Keywords: spurious correlation, robustness, classification
Abstract: Deep neural networks trained with standard empirical risk minimization (ERM)
tend to exploit the spurious correlations between non-essential features and classes
for predictions. For example, models might identify an object using its frequently
co-occurring background, leading to poor performance on data lacking the correlation. Last-layer retraining approaches the problem of over-reliance on spurious correlations by adjusting the weights of the final classification layer.

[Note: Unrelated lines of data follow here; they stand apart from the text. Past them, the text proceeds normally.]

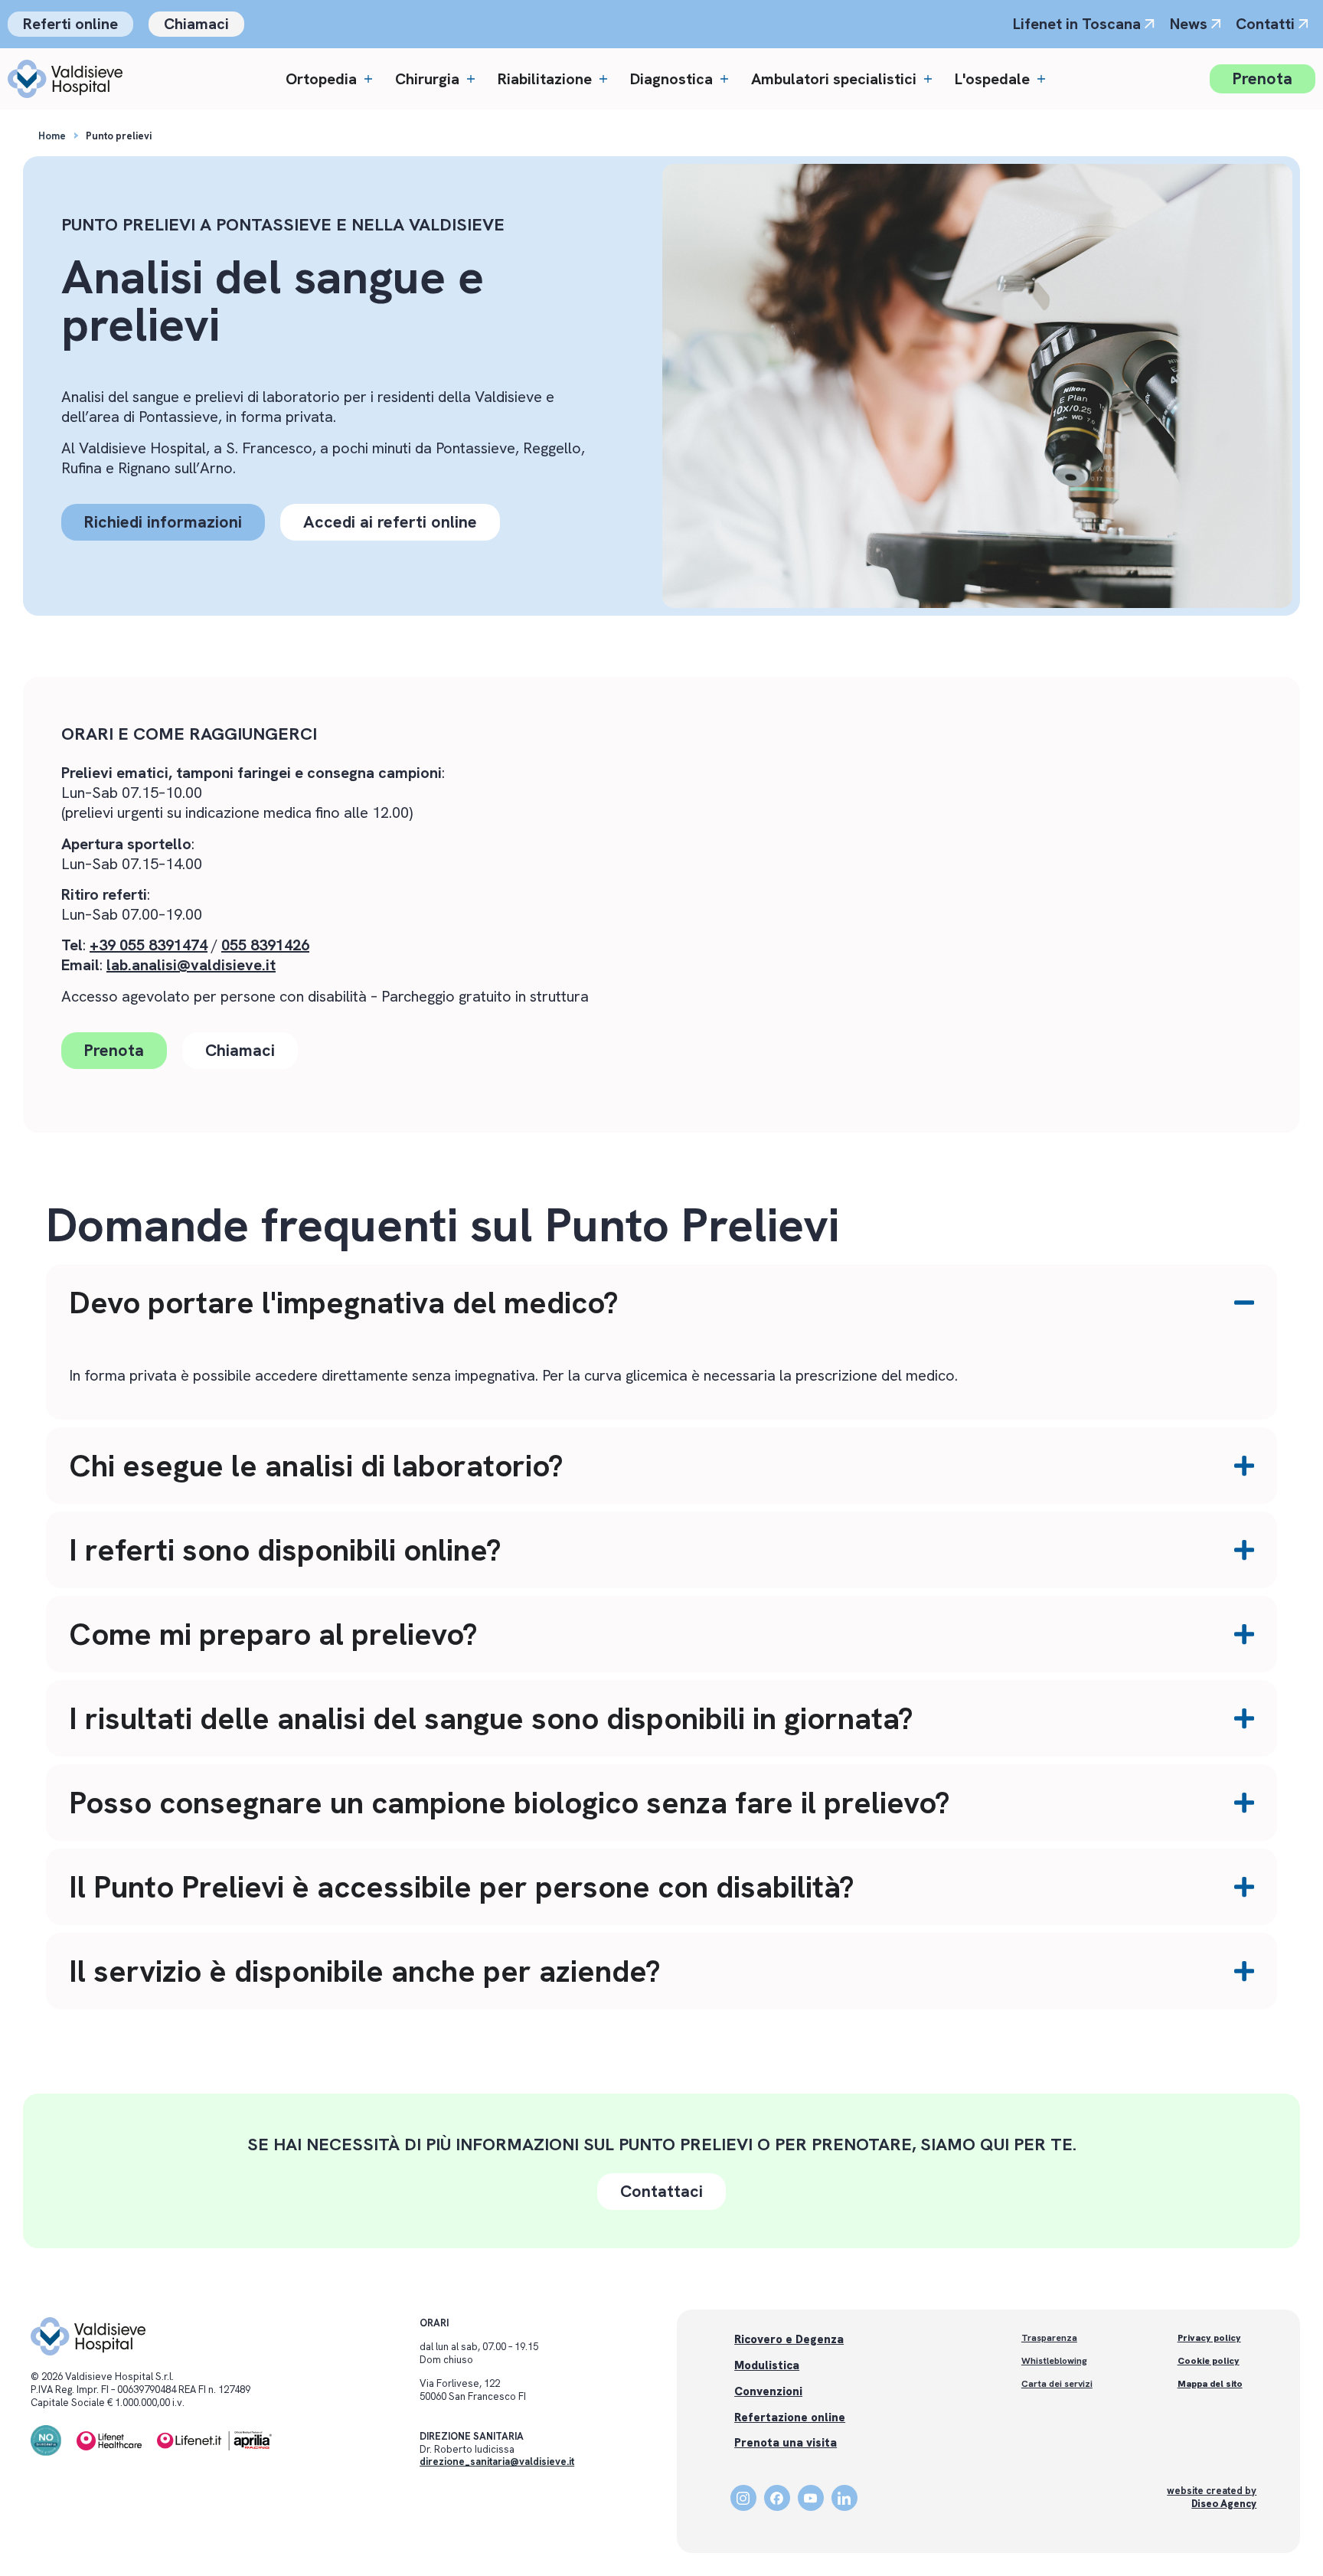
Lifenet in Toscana (1077, 24)
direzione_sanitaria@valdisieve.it (497, 2461)
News (1188, 24)
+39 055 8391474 (148, 945)
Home (52, 135)
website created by (1211, 2497)
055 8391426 (265, 945)
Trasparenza (1049, 2338)
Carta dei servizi (1057, 2384)
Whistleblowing (1054, 2361)
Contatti (1265, 24)
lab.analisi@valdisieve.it (191, 965)
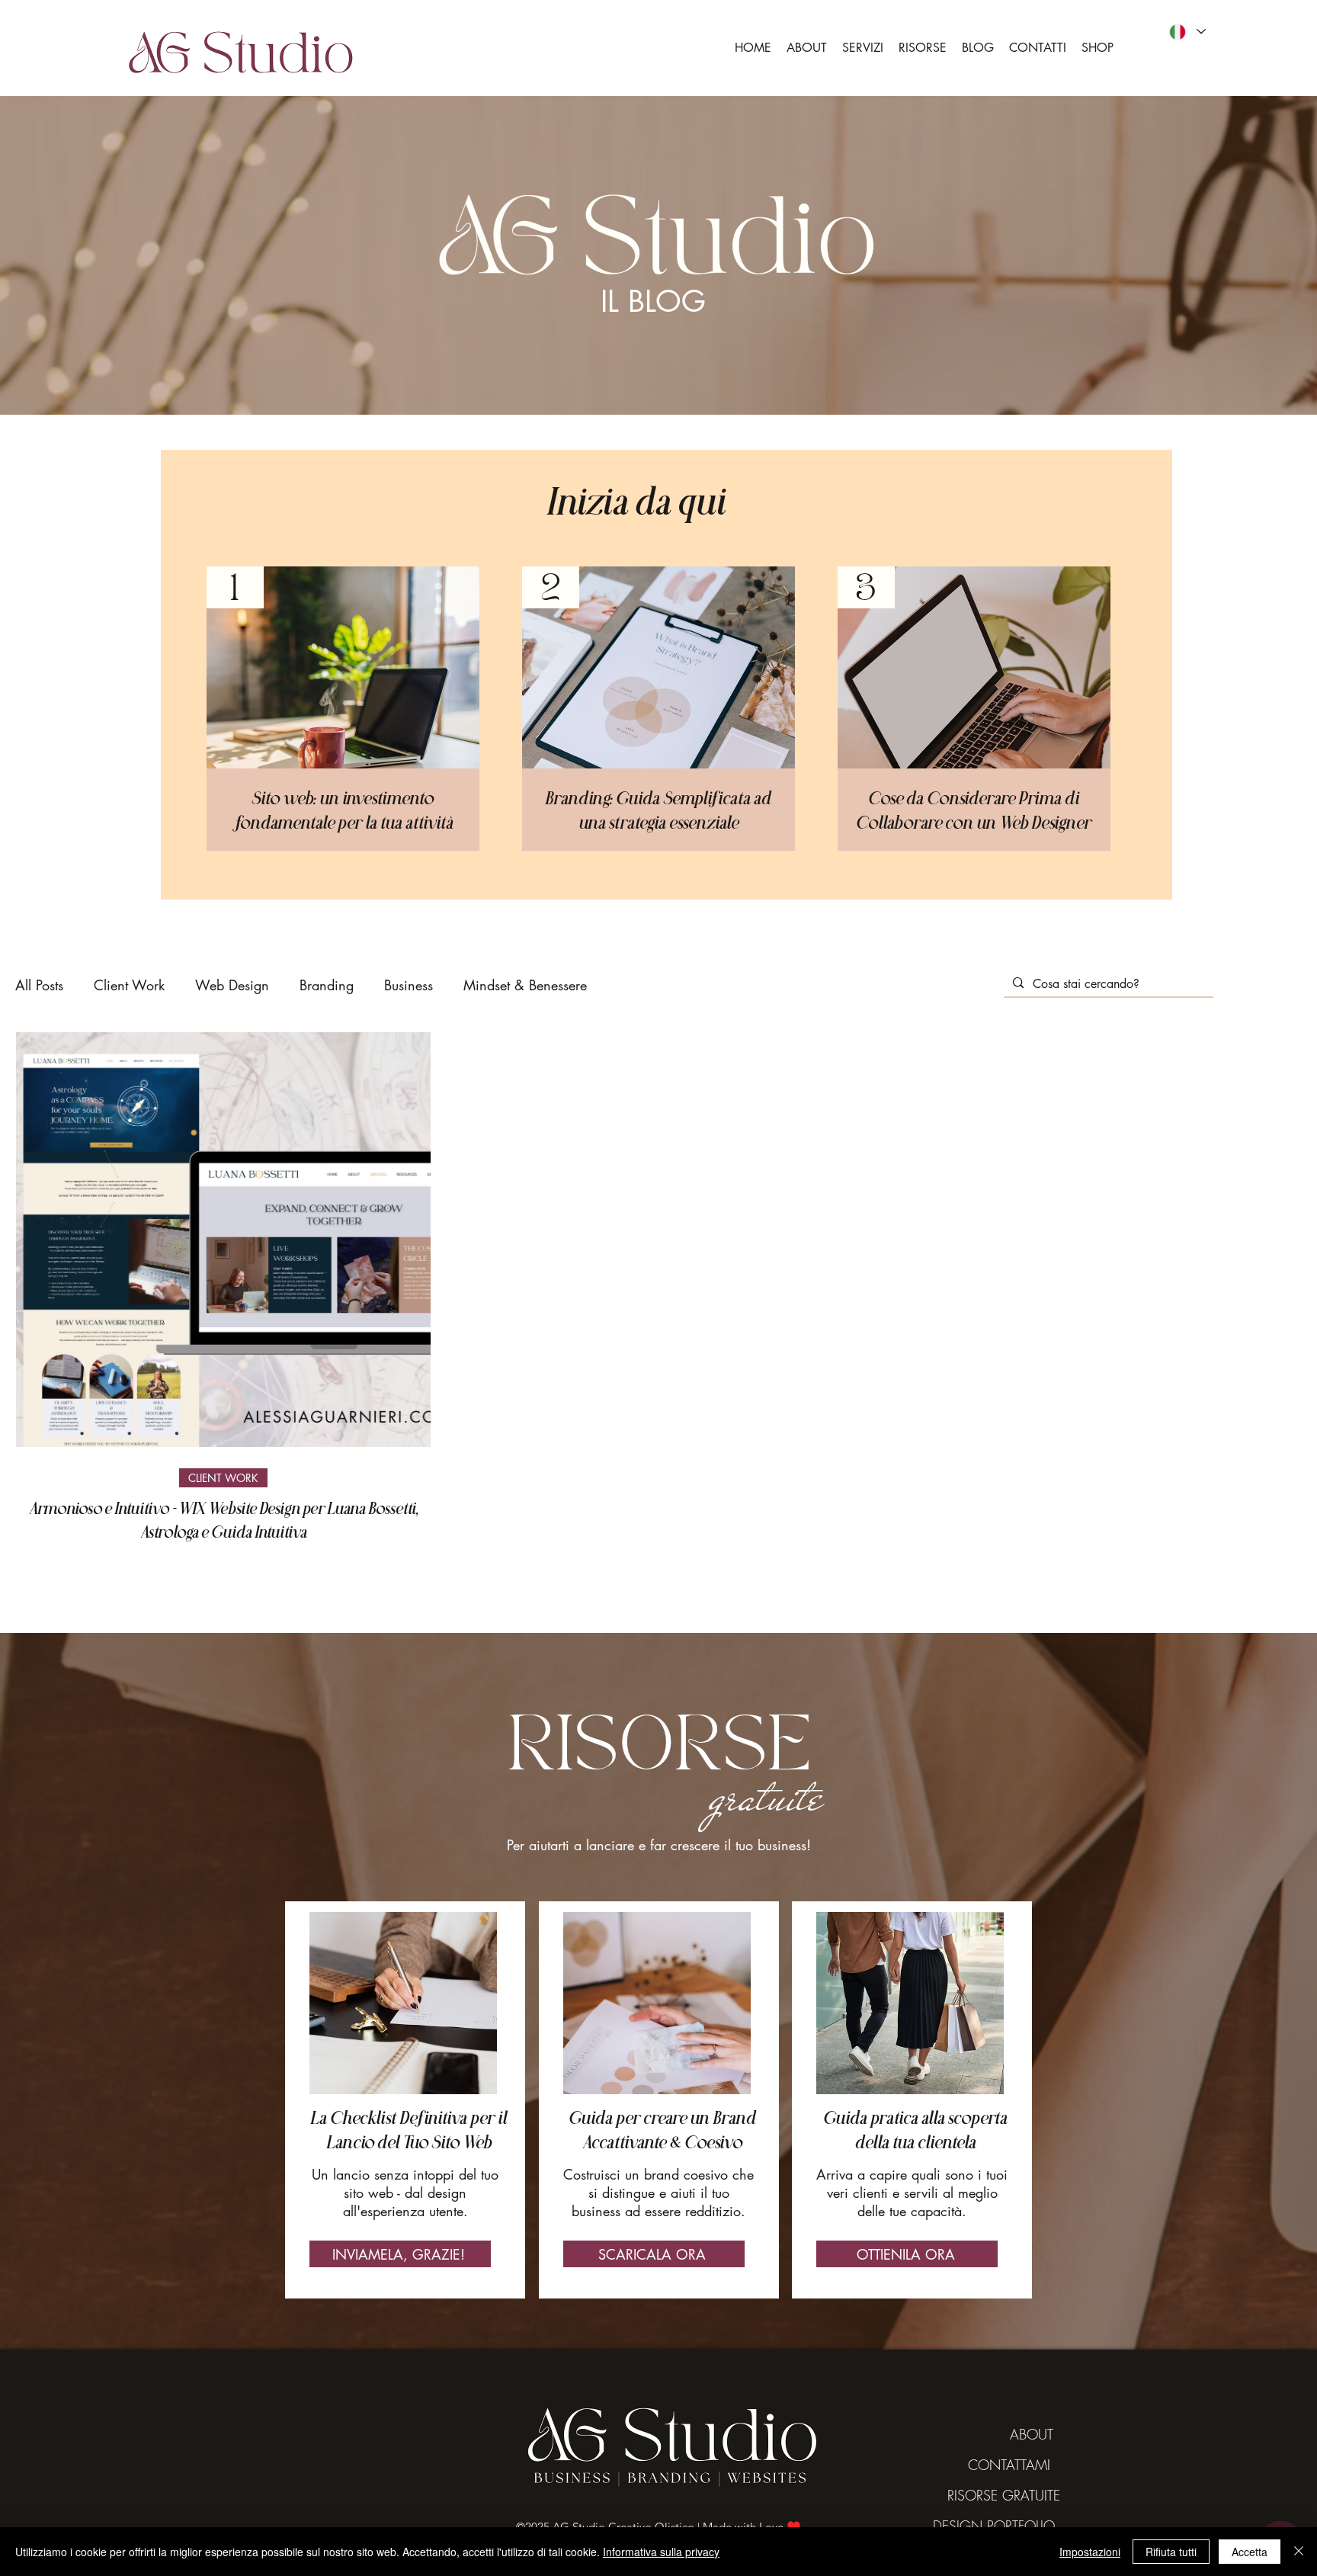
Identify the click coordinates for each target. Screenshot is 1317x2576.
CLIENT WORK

The success
of this technique provides an appealing alternative to the problem by focusing on
the improper weighting on neuron activations developed during training. However,
annotations on spurious correlations are needed to guide the weight adjustment. In
this paper, for the first time, we demonstrate theoretically that neuron activations,
coupled with their final prediction outcomes, provide self-identifying information
on whether the neurons are affected by spurious bias. Using this information,
we propose last-layer selective activation retraining (LaSAR), which retrains the
last classification layer while selectively blocking neurons that are identified as
spurious. In this way, we promote the model to discover robust decision rules
beyond spurious correlations. Our method works in a classic ERM training set-
ting where no additional annotations beyond class labels are available, making
it a practical and efficient post-hoc tool for improving a model’s robustness to
spurious correlations. We theoretically show that LaSAR brings a model closer to
the unbiased one and empirically demonstrate that our method is effective with
different model architectures and can effectively mitigate spurious bias on different
data modalities without requiring annotations of spurious correlations in data.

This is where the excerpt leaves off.